An inmate who stabbed into a prison healthcare worker’s neck with a shiv missed her jugular by ‘a fraction’, a court heard.

When he launched the attack, Aaron Gardner, 37, was just two days away from being released from HMP Bullingdon, where he was serving a 22 month sentence for attacking a man with a novelty ‘Nando’s stick’ table marker.

Prosecutor Neil King told Oxford Crown Court on Monday that Gardner had been waiting in the queue for the medical room on February 18, when he was overheard ‘muttering to himself’.

When he reached the front of the queue, he quickly pushed into the treatment room. He grabbed his victim – a prison healthcare worker – and yanked back her ponytail.

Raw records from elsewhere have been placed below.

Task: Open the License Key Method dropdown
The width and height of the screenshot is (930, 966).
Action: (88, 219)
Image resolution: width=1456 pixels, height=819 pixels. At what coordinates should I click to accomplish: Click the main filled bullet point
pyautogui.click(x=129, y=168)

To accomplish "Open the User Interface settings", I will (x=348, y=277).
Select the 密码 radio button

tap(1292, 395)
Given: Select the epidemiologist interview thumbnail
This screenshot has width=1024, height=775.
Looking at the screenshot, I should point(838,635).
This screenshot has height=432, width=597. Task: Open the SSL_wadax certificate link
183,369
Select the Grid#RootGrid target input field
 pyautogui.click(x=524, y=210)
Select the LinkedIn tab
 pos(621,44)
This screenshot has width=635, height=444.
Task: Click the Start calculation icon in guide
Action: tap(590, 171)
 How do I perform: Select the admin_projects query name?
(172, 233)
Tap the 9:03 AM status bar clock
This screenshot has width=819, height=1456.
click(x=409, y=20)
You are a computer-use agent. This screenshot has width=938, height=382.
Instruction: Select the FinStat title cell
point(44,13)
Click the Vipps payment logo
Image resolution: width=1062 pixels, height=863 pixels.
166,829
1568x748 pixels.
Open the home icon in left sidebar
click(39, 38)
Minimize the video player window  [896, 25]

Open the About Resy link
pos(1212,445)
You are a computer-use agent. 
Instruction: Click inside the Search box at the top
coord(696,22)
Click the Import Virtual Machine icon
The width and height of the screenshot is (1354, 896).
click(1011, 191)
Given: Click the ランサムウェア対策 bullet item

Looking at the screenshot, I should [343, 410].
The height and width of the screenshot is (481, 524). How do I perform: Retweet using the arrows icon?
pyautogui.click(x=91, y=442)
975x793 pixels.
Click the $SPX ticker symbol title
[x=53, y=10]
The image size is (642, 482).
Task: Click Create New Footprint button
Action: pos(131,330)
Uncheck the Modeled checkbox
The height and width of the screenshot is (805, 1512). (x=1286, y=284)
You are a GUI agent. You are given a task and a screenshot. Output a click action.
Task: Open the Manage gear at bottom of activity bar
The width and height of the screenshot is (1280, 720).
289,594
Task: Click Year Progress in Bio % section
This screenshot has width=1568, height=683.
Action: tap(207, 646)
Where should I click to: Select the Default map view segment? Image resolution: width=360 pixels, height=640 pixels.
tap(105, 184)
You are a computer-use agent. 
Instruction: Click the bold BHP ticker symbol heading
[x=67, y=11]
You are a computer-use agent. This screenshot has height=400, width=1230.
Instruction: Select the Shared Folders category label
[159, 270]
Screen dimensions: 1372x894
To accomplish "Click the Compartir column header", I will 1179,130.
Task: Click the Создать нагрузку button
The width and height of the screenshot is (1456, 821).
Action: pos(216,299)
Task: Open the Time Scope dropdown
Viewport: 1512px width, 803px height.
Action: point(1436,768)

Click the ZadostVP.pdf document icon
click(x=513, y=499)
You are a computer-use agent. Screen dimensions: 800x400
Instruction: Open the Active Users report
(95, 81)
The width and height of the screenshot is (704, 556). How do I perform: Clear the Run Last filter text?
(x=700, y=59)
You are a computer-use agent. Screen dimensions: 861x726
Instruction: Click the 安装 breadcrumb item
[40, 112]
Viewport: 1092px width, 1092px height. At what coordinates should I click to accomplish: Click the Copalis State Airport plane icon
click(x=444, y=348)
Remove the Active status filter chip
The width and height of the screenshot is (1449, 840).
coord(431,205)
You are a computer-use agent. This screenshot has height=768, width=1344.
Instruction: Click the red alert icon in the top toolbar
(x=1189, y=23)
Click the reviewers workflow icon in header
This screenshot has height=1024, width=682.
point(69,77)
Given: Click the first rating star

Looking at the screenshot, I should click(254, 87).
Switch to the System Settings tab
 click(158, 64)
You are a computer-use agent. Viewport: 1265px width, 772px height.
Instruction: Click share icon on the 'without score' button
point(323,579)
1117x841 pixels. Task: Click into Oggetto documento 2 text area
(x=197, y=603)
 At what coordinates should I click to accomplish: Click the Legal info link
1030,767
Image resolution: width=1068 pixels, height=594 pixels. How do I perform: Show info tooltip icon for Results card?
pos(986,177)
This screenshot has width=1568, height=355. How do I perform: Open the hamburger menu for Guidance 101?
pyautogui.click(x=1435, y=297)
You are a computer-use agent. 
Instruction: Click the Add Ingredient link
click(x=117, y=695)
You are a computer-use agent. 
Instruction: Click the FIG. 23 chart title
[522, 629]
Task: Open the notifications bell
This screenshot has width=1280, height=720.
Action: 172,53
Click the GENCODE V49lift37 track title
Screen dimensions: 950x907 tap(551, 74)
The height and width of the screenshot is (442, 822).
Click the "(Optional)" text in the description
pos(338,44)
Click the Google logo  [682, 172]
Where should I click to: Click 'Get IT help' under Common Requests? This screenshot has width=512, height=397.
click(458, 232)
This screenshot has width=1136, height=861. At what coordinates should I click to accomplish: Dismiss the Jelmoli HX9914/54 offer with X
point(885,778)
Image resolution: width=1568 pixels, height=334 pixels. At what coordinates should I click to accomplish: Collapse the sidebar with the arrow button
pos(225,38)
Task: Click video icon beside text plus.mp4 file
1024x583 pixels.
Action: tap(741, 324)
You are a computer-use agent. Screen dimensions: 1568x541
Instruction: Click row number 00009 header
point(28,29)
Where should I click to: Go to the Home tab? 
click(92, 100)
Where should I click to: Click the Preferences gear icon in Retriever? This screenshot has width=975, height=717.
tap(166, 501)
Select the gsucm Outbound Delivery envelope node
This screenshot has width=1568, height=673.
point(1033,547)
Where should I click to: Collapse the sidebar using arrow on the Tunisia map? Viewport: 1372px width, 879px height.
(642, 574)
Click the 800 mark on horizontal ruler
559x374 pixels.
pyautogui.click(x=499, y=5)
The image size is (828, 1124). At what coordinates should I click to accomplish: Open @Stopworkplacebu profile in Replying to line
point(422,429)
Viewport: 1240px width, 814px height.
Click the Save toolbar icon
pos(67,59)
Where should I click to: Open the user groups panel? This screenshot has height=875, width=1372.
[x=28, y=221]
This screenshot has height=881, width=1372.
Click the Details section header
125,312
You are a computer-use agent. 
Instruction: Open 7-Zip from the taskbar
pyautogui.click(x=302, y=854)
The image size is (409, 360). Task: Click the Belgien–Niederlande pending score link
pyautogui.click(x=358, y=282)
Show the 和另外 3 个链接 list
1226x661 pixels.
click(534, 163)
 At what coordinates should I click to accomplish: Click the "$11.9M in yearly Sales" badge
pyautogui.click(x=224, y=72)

Gardner punched down at the woman’s neck with a shiv, a homemade knife made from a shard of pottery taken from a broken sink. He struck her with such force that part of the crockery was left in her throat.

“At first, she didn’t realise she’d been stabbed,” Mr King said. “Two other members of staff watched in horror as they [saw] what the defendant had done.”

He continued to attack the woman, striking her a number of times and managing to stab her in the arm.

One of the prison officers who came in to help had the crockery weapon slashed towards him, although he was uninjured.

The healthcare worker was rushed to hospital, where she was operated on under general anaesthetic.

Mr King told the court: “The stab to the throat missed the jugular by a fraction. This single stab wound could easily have ended her life.”

In a victim personal statement said the attack affected her ‘socially and psychologically’. She had to give up the job she enjoyed and she ‘has struggled to return to her old self’.

The prosecutor added: “On a couple of occasions she was very low and had almost wished that Mr Gardner had accomplished perhaps more than he had.”

Gaolers later found that the defendant had a number of makeshift weapons, including a razor blade in a toothbrush.

Gardner, formerly of HMP Winchester, had been due to stand trial this week accused of attempted murder.

But he pleaded guilty on Monday to an alternative charge of wounding the healthcare worker with intent and attempting to cause the prison officer grievous bodily harm.

Judge Michael Gledhill KC heard the defendant had 68 offences on his record, including for serious violence.

When the attack happened in February he was nearing the end of a jail term imposed by Judge Gledhill, who had imprisoned him for more than 22 months and branded him a ‘one man crime wave’.

Julian Lynch, defending, asked for sentencing to be adjourned for the preparation of psychiatric reports with a view to the judge considering a hospital order. His client was currently in Broadmoor, a secure hospital near Wokingham.